• RECORDS PROVIDED
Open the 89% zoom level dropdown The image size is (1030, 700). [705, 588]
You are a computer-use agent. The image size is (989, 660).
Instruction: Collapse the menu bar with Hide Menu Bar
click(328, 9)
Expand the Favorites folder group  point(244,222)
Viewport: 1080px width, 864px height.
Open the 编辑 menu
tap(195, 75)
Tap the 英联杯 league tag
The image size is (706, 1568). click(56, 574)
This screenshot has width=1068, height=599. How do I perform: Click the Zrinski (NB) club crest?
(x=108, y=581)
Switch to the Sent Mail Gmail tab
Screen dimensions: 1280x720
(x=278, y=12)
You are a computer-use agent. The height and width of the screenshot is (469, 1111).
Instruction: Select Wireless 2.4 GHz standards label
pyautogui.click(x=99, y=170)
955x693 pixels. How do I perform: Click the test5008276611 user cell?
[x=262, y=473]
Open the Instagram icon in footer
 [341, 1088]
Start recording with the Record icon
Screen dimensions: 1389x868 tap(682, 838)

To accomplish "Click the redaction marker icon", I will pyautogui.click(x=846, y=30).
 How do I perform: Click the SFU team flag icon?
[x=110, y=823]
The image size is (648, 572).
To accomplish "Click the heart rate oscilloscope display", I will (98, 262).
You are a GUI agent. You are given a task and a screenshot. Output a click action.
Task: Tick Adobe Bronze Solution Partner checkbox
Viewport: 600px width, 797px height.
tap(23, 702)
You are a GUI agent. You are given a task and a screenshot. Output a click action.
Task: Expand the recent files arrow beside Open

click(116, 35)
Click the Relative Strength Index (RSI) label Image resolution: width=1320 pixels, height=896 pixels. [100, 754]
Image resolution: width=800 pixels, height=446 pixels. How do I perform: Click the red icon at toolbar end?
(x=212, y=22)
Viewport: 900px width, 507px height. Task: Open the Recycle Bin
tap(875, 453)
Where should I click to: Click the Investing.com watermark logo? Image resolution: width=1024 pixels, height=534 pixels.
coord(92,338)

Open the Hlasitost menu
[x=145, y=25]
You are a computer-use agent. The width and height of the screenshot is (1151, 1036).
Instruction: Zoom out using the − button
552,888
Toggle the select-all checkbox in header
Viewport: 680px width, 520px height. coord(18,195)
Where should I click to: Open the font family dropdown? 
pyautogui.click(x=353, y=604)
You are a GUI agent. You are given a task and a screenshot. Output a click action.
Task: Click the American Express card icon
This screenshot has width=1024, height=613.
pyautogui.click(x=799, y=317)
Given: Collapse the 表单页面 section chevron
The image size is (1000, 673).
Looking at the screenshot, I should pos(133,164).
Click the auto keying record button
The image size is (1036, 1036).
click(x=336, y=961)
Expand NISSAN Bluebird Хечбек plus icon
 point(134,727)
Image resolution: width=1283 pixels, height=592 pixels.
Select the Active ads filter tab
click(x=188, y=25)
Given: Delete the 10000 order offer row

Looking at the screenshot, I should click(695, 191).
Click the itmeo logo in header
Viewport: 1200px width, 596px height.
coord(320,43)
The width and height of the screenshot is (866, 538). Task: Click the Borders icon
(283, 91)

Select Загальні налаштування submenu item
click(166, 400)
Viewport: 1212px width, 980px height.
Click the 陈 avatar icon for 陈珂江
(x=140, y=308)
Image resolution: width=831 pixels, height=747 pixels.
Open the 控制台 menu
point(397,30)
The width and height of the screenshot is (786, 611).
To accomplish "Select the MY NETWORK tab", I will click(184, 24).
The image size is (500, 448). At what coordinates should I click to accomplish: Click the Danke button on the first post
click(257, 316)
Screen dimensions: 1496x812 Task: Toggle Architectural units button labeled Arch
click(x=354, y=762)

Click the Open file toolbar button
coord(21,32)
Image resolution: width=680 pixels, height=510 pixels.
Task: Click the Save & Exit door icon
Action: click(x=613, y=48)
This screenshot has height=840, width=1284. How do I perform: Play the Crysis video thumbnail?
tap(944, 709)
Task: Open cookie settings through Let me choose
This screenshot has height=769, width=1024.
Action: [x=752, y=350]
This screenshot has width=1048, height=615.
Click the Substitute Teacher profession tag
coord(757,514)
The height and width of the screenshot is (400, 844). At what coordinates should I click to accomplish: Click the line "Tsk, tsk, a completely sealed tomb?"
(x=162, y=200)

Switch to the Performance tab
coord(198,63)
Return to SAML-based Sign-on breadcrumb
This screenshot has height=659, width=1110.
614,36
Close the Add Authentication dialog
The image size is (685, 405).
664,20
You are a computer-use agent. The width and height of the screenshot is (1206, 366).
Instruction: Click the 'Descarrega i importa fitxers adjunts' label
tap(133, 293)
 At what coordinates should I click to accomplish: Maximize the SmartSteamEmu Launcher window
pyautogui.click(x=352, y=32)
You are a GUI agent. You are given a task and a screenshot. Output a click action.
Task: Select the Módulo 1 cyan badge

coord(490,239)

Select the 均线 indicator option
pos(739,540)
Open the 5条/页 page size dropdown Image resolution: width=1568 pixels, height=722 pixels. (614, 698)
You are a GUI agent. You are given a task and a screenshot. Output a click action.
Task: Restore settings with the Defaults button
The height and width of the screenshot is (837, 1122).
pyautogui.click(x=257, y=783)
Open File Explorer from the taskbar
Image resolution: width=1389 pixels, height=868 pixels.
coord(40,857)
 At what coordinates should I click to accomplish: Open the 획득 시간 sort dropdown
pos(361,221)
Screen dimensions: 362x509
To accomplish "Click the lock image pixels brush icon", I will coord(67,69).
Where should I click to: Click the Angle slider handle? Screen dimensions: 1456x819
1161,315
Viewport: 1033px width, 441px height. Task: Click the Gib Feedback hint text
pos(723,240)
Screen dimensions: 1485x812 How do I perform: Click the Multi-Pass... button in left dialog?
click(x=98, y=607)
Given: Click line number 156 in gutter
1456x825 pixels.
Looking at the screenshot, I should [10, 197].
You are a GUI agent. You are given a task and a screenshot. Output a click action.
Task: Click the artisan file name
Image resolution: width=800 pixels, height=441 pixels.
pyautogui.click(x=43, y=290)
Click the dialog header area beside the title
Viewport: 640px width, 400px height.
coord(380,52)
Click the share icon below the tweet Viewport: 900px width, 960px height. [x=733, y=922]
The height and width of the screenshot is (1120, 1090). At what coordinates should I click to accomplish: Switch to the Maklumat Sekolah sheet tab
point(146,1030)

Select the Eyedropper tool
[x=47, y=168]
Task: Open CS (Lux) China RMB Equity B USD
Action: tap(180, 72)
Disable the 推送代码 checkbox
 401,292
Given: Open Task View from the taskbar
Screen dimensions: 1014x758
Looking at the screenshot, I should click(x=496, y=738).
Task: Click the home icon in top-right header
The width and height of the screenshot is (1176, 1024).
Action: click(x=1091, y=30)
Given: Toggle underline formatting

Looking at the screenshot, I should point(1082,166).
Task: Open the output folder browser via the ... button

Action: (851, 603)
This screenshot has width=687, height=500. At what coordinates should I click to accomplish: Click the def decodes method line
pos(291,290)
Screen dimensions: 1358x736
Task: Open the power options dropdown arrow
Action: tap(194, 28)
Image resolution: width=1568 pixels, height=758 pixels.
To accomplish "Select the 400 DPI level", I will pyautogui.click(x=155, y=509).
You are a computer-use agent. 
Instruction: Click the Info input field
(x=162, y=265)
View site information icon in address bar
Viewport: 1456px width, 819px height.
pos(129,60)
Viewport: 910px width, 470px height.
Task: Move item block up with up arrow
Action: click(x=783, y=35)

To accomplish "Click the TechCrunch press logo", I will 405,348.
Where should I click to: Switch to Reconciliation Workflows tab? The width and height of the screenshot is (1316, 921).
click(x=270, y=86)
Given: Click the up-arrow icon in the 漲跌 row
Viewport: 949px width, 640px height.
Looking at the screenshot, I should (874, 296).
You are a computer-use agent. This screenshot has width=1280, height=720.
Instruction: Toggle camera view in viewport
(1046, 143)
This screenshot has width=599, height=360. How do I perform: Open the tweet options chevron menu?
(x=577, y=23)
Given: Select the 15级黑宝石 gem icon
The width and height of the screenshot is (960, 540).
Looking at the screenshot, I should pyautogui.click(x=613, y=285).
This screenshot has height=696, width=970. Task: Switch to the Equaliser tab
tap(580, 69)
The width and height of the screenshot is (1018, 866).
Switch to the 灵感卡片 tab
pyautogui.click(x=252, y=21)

• STATED TASK
Repeat, without any changes, the rows above from the one containing "Switch to the Sent Mail Gmail tab" through the one containing "tap(23, 702)", including both of those rows.

• SOLUTION TO THE PROBLEM
Switch to the Sent Mail Gmail tab
Screen dimensions: 1280x720
(x=278, y=12)
You are a computer-use agent. The height and width of the screenshot is (469, 1111).
Instruction: Select Wireless 2.4 GHz standards label
pyautogui.click(x=99, y=170)
955x693 pixels. How do I perform: Click the test5008276611 user cell?
[x=262, y=473]
Open the Instagram icon in footer
 [341, 1088]
Start recording with the Record icon
Screen dimensions: 1389x868 tap(682, 838)

To accomplish "Click the redaction marker icon", I will pyautogui.click(x=846, y=30).
 How do I perform: Click the SFU team flag icon?
[x=110, y=823]
The image size is (648, 572).
To accomplish "Click the heart rate oscilloscope display", I will (98, 262).
You are a GUI agent. You are given a task and a screenshot. Output a click action.
Task: Tick Adobe Bronze Solution Partner checkbox
Viewport: 600px width, 797px height.
tap(23, 702)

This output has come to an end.